Exercise:
The response must consist of all the entries, duplicated without alteration.

=======

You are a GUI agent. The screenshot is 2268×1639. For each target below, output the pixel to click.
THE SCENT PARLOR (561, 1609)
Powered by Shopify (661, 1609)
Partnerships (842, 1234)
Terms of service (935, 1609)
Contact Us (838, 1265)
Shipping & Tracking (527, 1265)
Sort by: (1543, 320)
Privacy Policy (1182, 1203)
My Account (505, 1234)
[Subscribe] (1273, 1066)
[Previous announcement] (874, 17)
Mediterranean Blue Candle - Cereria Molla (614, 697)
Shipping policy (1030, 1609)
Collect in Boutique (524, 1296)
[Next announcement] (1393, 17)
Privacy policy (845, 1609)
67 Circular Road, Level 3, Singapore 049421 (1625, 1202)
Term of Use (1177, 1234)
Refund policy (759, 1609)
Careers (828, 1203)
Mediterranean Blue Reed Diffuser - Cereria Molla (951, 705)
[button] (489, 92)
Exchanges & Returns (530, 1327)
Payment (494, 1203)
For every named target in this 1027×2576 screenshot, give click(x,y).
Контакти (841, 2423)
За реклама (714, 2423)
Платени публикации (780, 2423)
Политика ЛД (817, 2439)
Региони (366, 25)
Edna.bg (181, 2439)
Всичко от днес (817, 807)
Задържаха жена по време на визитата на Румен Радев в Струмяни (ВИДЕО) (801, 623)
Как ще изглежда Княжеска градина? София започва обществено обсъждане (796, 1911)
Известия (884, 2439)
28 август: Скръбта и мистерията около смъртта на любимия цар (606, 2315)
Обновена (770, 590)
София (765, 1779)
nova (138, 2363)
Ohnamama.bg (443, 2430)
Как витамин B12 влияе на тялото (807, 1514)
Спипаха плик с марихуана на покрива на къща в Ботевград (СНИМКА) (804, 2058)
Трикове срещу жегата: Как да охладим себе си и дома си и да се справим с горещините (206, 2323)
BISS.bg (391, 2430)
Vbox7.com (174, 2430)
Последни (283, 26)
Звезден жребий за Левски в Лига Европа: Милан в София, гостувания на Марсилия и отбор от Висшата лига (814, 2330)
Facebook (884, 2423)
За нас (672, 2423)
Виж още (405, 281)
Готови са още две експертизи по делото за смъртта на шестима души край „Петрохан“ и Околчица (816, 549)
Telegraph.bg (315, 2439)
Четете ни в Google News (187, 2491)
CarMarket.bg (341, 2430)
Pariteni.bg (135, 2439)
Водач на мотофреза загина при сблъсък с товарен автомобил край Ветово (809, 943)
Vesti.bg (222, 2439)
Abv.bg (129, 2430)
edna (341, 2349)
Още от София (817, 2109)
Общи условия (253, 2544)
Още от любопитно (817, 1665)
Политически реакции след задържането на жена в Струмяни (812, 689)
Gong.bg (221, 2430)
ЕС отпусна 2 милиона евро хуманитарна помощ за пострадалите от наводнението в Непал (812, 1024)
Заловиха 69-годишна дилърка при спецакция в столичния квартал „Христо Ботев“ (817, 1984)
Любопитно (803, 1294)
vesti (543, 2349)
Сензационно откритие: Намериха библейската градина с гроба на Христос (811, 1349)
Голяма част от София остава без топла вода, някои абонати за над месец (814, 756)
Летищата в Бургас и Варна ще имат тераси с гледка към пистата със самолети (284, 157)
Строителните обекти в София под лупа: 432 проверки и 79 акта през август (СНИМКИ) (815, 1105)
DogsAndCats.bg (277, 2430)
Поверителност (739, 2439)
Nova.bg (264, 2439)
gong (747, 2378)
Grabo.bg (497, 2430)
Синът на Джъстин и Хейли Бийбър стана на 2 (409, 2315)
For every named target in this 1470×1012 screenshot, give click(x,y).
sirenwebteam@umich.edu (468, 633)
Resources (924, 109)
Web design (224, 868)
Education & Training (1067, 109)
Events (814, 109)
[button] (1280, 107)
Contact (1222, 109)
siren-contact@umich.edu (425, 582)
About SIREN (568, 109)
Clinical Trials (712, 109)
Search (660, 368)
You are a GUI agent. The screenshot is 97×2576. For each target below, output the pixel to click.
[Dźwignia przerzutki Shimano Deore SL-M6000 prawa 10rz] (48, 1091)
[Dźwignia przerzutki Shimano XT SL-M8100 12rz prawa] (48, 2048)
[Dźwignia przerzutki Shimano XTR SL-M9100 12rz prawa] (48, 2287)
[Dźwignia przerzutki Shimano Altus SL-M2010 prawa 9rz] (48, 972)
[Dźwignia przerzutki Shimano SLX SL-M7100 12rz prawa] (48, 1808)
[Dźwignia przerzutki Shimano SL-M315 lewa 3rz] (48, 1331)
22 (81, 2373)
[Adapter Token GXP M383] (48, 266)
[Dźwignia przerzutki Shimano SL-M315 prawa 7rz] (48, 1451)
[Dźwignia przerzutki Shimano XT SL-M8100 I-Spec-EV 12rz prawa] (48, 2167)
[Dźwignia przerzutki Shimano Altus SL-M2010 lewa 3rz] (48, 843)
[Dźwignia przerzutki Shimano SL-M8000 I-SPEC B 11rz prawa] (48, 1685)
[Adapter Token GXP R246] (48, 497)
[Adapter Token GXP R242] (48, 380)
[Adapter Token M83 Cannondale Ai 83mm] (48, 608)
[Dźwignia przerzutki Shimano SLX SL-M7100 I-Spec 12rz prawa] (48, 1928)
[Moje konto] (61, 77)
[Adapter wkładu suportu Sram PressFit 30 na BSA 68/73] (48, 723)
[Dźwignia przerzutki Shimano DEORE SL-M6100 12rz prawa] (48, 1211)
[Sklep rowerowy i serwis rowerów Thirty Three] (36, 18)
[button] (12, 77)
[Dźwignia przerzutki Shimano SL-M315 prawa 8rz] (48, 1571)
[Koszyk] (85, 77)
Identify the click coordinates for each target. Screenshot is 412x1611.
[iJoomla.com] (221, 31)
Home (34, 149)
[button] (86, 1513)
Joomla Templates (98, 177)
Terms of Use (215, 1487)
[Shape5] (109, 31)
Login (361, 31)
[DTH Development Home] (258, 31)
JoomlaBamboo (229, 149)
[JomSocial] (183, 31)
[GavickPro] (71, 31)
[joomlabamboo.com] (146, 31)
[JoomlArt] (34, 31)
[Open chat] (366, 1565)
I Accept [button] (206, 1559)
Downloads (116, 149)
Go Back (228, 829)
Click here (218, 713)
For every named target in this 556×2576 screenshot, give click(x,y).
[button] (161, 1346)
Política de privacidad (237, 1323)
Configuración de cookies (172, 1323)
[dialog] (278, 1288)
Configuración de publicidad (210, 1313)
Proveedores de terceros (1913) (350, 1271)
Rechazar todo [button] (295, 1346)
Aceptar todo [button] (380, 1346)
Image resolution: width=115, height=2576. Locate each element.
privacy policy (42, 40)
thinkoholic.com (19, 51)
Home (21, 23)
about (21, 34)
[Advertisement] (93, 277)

=======

Response to this task:
You are a GUI agent. The screenshot is 2268×1639. For each target below, output the pixel to click.
THE SCENT PARLOR (561, 1609)
Powered by Shopify (661, 1609)
Partnerships (842, 1234)
Terms of service (935, 1609)
Contact Us (838, 1265)
Shipping & Tracking (527, 1265)
Sort by: (1543, 320)
Privacy Policy (1182, 1203)
My Account (505, 1234)
[Subscribe] (1273, 1066)
[Previous announcement] (874, 17)
Mediterranean Blue Candle - Cereria Molla (614, 697)
Shipping policy (1030, 1609)
Collect in Boutique (524, 1296)
[Next announcement] (1393, 17)
Privacy policy (845, 1609)
67 Circular Road, Level 3, Singapore 049421 (1625, 1202)
Term of Use (1177, 1234)
Refund policy (759, 1609)
Careers (828, 1203)
Mediterranean Blue Reed Diffuser - Cereria Molla (951, 705)
[button] (489, 92)
Exchanges & Returns (530, 1327)
Payment (494, 1203)
For every named target in this 1027×2576 screenshot, give click(x,y).
Контакти (841, 2423)
За реклама (714, 2423)
Платени публикации (780, 2423)
Политика ЛД (817, 2439)
Региони (366, 25)
Edna.bg (181, 2439)
Всичко от днес (817, 807)
Задържаха жена по време на визитата на Румен Радев в Струмяни (ВИДЕО) (801, 623)
Как ще изглежда Княжеска градина? София започва обществено обсъждане (796, 1911)
Известия (884, 2439)
28 август: Скръбта и мистерията около смъртта на любимия цар (606, 2315)
Обновена (770, 590)
София (765, 1779)
nova (138, 2363)
Ohnamama.bg (443, 2430)
Как витамин B12 влияе на тялото (807, 1514)
Спипаха плик с марихуана на покрива на къща в Ботевград (СНИМКА) (804, 2058)
Трикове срещу жегата: Как да охладим себе си и дома си и да се справим с горещините (206, 2323)
BISS.bg (391, 2430)
Vbox7.com (174, 2430)
Последни (283, 26)
Звезден жребий за Левски в Лига Европа: Милан в София, гостувания на Марсилия и отбор от Висшата лига (814, 2330)
Facebook (884, 2423)
За нас (672, 2423)
Виж още (405, 281)
Готови са още две експертизи по делото за смъртта на шестима души край „Петрохан“ и Околчица (816, 549)
Telegraph.bg (315, 2439)
Четете ни в Google News (187, 2491)
CarMarket.bg (341, 2430)
Pariteni.bg (135, 2439)
Водач на мотофреза загина при сблъсък с товарен автомобил край Ветово (809, 943)
Vesti.bg (222, 2439)
Abv.bg (129, 2430)
edna (341, 2349)
Още от София (817, 2109)
Общи условия (253, 2544)
Още от любопитно (817, 1665)
Политически реакции след задържането на жена в Струмяни (812, 689)
Gong.bg (221, 2430)
ЕС отпусна 2 милиона евро хуманитарна помощ за пострадалите от наводнението в Непал (812, 1024)
Заловиха 69-годишна дилърка при спецакция в столичния квартал „Христо Ботев“ (817, 1984)
Любопитно (803, 1294)
vesti (543, 2349)
Сензационно откритие: Намериха библейската градина с гроба на Христос (811, 1349)
Голяма част от София остава без топла вода, някои абонати за над месец (814, 756)
Летищата в Бургас и Варна ще имат тераси с гледка към пистата със самолети (284, 157)
Строителните обекти в София под лупа: 432 проверки и 79 акта през август (СНИМКИ) (815, 1105)
DogsAndCats.bg (277, 2430)
Поверителност (739, 2439)
Nova.bg (264, 2439)
gong (747, 2378)
Grabo.bg (497, 2430)
Синът на Джъстин и Хейли Бийбър стана на 2 (409, 2315)
For every named target in this 1470×1012 screenshot, give click(x,y).
sirenwebteam@umich.edu (468, 633)
Resources (924, 109)
Web design (224, 868)
Education & Training (1067, 109)
Events (814, 109)
[button] (1280, 107)
Contact (1222, 109)
siren-contact@umich.edu (425, 582)
About SIREN (568, 109)
Clinical Trials (712, 109)
Search (660, 368)
You are a GUI agent. The screenshot is 97×2576. For each target below, output the pixel to click.
[Dźwignia przerzutki Shimano Deore SL-M6000 prawa 10rz] (48, 1091)
[Dźwignia przerzutki Shimano XT SL-M8100 12rz prawa] (48, 2048)
[Dźwignia przerzutki Shimano XTR SL-M9100 12rz prawa] (48, 2287)
[Dźwignia przerzutki Shimano Altus SL-M2010 prawa 9rz] (48, 972)
[Dźwignia przerzutki Shimano SLX SL-M7100 12rz prawa] (48, 1808)
[Dźwignia przerzutki Shimano SL-M315 lewa 3rz] (48, 1331)
22 (81, 2373)
[Adapter Token GXP M383] (48, 266)
[Dźwignia przerzutki Shimano SL-M315 prawa 7rz] (48, 1451)
[Dźwignia przerzutki Shimano XT SL-M8100 I-Spec-EV 12rz prawa] (48, 2167)
[Dźwignia przerzutki Shimano Altus SL-M2010 lewa 3rz] (48, 843)
[Dźwignia przerzutki Shimano SL-M8000 I-SPEC B 11rz prawa] (48, 1685)
[Adapter Token GXP R246] (48, 497)
[Adapter Token GXP R242] (48, 380)
[Adapter Token M83 Cannondale Ai 83mm] (48, 608)
[Dźwignia przerzutki Shimano SLX SL-M7100 I-Spec 12rz prawa] (48, 1928)
[Moje konto] (61, 77)
[Adapter wkładu suportu Sram PressFit 30 na BSA 68/73] (48, 723)
[Dźwignia przerzutki Shimano DEORE SL-M6100 12rz prawa] (48, 1211)
[Sklep rowerowy i serwis rowerów Thirty Three] (36, 18)
[button] (12, 77)
[Dźwignia przerzutki Shimano SL-M315 prawa 8rz] (48, 1571)
[Koszyk] (85, 77)
Identify the click coordinates for each target. Screenshot is 412x1611.
[iJoomla.com] (221, 31)
Home (34, 149)
[button] (86, 1513)
Joomla Templates (98, 177)
Terms of Use (215, 1487)
[Shape5] (109, 31)
Login (361, 31)
[DTH Development Home] (258, 31)
JoomlaBamboo (229, 149)
[JomSocial] (183, 31)
[GavickPro] (71, 31)
[joomlabamboo.com] (146, 31)
[JoomlArt] (34, 31)
[Open chat] (366, 1565)
I Accept [button] (206, 1559)
Downloads (116, 149)
Go Back (228, 829)
Click here (218, 713)
For every named target in this 556×2576 screenshot, give click(x,y).
[button] (161, 1346)
Política de privacidad (237, 1323)
Configuración de cookies (172, 1323)
[dialog] (278, 1288)
Configuración de publicidad (210, 1313)
Proveedores de terceros (1913) (350, 1271)
Rechazar todo [button] (295, 1346)
Aceptar todo [button] (380, 1346)
Image resolution: width=115, height=2576. Locate each element.
privacy policy (42, 40)
thinkoholic.com (19, 51)
Home (21, 23)
about (21, 34)
[Advertisement] (93, 277)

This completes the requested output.